Stable Envelopes, Vortex Moduli Spaces, and Verma Modules

TL;DR

This paper constructs stable envelopes for vortex moduli spaces, linking enumerative geometry, quantum difference equations, and representation theory, with applications to quantum q-Langlands correspondence in a novel geometric setting.

Contribution

It explicitly constructs K-theoretic and elliptic stable envelopes for vortex moduli spaces and relates quantum difference equations to quantum KZ equations, revealing new geometric and representation-theoretic insights.

Findings

Identified quantum difference equations with quantum KZ equations.

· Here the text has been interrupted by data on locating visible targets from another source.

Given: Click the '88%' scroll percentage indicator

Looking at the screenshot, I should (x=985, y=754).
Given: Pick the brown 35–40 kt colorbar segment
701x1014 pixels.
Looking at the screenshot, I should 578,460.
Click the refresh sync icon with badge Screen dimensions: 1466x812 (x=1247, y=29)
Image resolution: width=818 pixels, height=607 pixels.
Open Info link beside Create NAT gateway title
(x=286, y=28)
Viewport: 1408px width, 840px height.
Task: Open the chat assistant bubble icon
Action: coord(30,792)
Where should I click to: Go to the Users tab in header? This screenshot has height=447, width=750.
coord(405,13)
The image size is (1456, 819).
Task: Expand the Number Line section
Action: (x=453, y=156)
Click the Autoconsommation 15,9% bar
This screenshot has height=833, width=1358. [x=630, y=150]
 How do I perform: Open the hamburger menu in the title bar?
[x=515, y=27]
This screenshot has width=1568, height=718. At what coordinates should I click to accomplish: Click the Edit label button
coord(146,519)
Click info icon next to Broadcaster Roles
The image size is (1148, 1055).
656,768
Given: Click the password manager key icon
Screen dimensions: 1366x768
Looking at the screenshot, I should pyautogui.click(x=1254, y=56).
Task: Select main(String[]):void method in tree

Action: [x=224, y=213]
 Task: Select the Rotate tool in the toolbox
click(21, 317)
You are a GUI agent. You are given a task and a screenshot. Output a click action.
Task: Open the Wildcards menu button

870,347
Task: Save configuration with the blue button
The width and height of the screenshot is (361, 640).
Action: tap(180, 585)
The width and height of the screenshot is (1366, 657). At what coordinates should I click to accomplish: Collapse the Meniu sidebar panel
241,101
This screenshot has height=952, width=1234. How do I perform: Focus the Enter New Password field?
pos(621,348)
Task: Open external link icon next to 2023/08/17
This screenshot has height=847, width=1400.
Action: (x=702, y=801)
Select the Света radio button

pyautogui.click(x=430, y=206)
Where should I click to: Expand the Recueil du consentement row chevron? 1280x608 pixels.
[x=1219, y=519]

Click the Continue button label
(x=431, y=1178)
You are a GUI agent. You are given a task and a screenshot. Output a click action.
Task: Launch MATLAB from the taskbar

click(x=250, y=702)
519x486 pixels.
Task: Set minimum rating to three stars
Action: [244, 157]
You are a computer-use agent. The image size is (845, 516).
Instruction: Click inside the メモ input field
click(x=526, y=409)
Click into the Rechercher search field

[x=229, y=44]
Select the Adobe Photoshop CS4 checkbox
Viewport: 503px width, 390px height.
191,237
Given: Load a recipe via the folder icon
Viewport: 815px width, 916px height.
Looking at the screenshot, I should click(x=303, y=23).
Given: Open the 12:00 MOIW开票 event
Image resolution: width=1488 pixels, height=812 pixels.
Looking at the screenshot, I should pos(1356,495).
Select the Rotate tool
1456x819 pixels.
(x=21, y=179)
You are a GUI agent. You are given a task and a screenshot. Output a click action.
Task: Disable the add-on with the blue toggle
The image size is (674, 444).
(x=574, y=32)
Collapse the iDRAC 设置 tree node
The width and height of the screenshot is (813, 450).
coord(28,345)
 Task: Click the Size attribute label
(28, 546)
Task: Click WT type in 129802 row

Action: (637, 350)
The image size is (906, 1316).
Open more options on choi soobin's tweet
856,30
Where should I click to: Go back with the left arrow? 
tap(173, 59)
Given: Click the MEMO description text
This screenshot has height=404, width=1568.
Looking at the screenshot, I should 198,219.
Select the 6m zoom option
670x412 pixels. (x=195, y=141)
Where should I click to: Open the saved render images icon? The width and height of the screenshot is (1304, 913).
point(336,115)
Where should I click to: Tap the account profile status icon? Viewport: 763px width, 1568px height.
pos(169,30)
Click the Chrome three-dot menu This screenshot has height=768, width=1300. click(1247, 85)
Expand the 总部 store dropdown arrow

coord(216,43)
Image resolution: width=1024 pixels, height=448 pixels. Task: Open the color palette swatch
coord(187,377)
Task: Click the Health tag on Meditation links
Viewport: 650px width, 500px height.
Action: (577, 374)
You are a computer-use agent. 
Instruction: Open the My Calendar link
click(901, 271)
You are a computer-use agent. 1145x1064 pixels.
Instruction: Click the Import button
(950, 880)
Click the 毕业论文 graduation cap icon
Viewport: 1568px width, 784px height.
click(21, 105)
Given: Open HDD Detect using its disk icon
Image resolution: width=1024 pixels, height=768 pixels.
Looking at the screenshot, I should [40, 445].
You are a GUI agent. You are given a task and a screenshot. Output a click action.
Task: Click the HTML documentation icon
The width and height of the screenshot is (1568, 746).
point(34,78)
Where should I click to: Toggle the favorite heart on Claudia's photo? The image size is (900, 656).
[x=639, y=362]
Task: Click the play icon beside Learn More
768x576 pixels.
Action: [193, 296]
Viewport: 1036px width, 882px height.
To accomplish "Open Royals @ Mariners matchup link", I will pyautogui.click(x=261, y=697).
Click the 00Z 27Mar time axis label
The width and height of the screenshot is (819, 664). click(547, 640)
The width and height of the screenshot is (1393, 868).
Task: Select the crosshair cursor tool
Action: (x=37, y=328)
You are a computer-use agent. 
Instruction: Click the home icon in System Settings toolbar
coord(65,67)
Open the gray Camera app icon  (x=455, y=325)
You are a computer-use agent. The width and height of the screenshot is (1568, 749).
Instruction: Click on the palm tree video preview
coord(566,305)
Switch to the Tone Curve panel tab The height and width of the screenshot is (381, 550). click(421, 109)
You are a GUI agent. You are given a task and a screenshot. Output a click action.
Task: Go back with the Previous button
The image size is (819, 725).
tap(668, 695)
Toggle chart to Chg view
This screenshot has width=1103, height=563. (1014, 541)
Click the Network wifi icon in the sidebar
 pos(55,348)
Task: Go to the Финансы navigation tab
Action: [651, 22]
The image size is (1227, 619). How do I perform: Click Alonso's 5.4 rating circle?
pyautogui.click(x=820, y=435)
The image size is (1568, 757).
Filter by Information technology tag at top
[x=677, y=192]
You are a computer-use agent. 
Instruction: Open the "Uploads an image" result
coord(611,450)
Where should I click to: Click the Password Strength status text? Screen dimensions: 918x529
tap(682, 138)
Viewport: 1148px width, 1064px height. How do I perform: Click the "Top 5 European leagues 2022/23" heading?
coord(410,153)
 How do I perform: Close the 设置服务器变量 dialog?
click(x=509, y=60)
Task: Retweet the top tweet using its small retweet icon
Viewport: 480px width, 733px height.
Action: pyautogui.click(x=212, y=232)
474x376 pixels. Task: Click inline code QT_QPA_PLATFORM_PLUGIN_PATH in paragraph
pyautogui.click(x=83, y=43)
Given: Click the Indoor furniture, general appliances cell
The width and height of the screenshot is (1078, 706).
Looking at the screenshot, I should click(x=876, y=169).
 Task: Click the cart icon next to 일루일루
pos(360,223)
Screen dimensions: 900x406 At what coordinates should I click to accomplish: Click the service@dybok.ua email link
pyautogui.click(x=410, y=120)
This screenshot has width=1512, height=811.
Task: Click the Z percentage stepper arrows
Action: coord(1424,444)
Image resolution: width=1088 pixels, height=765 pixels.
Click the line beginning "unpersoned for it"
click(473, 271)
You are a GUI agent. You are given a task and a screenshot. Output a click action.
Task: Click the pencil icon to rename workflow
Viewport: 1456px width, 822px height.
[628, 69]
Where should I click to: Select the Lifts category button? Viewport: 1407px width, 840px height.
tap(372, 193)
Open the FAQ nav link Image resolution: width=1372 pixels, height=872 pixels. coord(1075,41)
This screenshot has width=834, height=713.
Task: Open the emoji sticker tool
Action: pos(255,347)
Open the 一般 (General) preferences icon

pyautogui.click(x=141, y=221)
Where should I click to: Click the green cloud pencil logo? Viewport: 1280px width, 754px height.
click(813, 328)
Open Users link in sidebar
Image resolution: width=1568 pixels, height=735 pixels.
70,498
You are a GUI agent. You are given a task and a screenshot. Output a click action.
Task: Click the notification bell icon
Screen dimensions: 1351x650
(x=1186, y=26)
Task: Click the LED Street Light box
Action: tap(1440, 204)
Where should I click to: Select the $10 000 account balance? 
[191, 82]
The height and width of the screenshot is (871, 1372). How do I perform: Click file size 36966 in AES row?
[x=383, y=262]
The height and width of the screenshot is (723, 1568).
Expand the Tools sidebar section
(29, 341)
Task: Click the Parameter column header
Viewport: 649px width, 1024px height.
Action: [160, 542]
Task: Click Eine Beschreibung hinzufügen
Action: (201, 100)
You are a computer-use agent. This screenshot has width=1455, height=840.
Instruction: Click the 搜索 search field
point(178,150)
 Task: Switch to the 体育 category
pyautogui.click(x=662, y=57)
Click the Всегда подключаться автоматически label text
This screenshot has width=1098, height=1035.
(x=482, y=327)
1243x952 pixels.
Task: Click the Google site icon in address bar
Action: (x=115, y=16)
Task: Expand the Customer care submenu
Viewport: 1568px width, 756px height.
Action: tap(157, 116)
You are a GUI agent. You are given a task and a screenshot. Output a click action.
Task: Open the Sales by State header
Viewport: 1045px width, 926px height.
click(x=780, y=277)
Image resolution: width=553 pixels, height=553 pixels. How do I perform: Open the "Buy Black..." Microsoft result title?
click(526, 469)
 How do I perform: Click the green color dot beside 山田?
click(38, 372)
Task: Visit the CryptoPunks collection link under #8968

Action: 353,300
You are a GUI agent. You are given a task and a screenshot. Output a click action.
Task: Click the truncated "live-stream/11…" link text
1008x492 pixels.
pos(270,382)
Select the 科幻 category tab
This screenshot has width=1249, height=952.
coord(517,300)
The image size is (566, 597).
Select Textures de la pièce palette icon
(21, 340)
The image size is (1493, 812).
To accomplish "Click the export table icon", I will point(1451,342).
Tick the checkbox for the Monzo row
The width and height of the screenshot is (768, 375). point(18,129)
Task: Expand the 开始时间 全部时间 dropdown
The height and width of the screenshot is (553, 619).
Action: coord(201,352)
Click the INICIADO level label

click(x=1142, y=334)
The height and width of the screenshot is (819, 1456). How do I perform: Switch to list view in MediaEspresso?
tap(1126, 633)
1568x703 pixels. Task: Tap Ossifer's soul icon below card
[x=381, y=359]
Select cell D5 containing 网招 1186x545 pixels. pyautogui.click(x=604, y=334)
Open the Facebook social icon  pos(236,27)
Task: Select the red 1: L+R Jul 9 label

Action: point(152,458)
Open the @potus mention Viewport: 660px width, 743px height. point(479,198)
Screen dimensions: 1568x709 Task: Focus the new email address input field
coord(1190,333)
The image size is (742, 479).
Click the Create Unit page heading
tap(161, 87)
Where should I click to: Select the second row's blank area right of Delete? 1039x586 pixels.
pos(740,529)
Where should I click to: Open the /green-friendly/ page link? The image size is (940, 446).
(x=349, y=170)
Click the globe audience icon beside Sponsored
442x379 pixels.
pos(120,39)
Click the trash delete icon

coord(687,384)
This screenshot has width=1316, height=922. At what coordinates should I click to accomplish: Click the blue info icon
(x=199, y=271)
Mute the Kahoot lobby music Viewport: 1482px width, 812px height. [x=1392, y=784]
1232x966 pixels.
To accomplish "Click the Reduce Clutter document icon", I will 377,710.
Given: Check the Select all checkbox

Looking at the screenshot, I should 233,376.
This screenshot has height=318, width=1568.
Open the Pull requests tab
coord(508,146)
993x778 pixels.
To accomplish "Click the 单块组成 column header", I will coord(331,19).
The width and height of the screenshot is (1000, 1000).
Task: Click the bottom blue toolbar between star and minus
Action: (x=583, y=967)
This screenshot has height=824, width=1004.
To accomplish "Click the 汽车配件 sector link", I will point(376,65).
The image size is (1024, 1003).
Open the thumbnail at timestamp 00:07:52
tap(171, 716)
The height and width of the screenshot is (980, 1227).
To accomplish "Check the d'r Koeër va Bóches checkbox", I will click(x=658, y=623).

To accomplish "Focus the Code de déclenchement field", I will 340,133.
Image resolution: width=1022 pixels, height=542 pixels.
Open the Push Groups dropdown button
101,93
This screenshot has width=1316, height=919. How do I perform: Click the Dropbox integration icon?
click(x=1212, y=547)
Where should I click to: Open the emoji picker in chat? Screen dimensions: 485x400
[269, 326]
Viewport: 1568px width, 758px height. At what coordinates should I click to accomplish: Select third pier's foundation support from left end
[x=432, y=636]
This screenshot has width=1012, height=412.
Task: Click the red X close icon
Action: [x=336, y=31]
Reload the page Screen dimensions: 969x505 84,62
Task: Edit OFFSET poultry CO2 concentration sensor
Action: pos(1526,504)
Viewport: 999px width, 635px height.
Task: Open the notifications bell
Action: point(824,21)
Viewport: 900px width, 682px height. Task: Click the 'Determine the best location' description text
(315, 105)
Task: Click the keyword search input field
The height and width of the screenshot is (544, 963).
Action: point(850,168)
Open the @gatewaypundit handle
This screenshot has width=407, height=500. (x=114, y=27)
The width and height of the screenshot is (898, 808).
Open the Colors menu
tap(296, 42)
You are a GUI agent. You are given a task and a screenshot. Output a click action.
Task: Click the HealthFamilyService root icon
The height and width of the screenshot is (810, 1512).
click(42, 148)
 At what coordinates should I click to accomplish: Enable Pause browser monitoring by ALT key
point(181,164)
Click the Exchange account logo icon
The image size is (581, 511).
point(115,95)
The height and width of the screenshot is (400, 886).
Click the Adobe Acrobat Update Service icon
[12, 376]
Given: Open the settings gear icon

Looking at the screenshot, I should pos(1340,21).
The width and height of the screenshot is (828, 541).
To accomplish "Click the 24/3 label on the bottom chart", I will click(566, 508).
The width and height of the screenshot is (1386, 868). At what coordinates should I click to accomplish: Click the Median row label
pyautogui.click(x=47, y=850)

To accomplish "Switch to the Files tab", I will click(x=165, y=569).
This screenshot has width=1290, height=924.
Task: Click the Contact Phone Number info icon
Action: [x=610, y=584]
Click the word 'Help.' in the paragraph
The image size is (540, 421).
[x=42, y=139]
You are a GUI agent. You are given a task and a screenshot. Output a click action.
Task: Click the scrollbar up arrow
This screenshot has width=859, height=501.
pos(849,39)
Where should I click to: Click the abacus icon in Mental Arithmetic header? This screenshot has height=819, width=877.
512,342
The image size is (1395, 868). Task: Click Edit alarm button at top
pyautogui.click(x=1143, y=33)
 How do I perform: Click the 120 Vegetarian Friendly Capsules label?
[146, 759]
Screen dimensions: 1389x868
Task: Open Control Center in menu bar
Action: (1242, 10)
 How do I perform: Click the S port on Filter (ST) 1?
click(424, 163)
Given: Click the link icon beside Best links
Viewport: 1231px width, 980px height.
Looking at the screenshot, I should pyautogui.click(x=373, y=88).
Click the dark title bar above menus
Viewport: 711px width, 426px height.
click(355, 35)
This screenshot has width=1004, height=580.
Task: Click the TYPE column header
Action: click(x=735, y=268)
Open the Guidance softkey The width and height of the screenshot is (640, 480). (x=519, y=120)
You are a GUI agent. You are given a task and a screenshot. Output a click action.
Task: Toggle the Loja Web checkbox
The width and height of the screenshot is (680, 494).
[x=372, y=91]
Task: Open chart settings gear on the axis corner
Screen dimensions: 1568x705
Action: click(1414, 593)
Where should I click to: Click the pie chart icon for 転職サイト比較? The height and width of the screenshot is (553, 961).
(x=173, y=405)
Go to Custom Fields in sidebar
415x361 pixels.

Expressed monodromy in terms of geometric elliptic R-matrices.

Connected vortex moduli spaces to quantum q-Langlands correspondence.

Abstract

We explicitly construct K-theoretic and elliptic stable envelopes for certain moduli spaces of vortices, and apply this to enumerative geometry of rational curves in these varieties. In particular, we identify the quantum difference equations in equivariant variables with quantum Knizhnik-Zamolodchikov equations, and give their monodromy in terms of geometric elliptic R-matrices. A novel geometric feature in these constructions is that the varieties under study are not holomorphic symplectic, yet nonetheless have representation-theoretic significance. In physics, they originate from 3d supersymmetric gauge theories with $\mathcal{N} = 2$ rather than $\mathcal{N} = 4$ supersymmetry. We discuss an application of the results to the ramified version of the quantum q-Langlands correspondence of Aganagic, Frenkel, and Okounkov.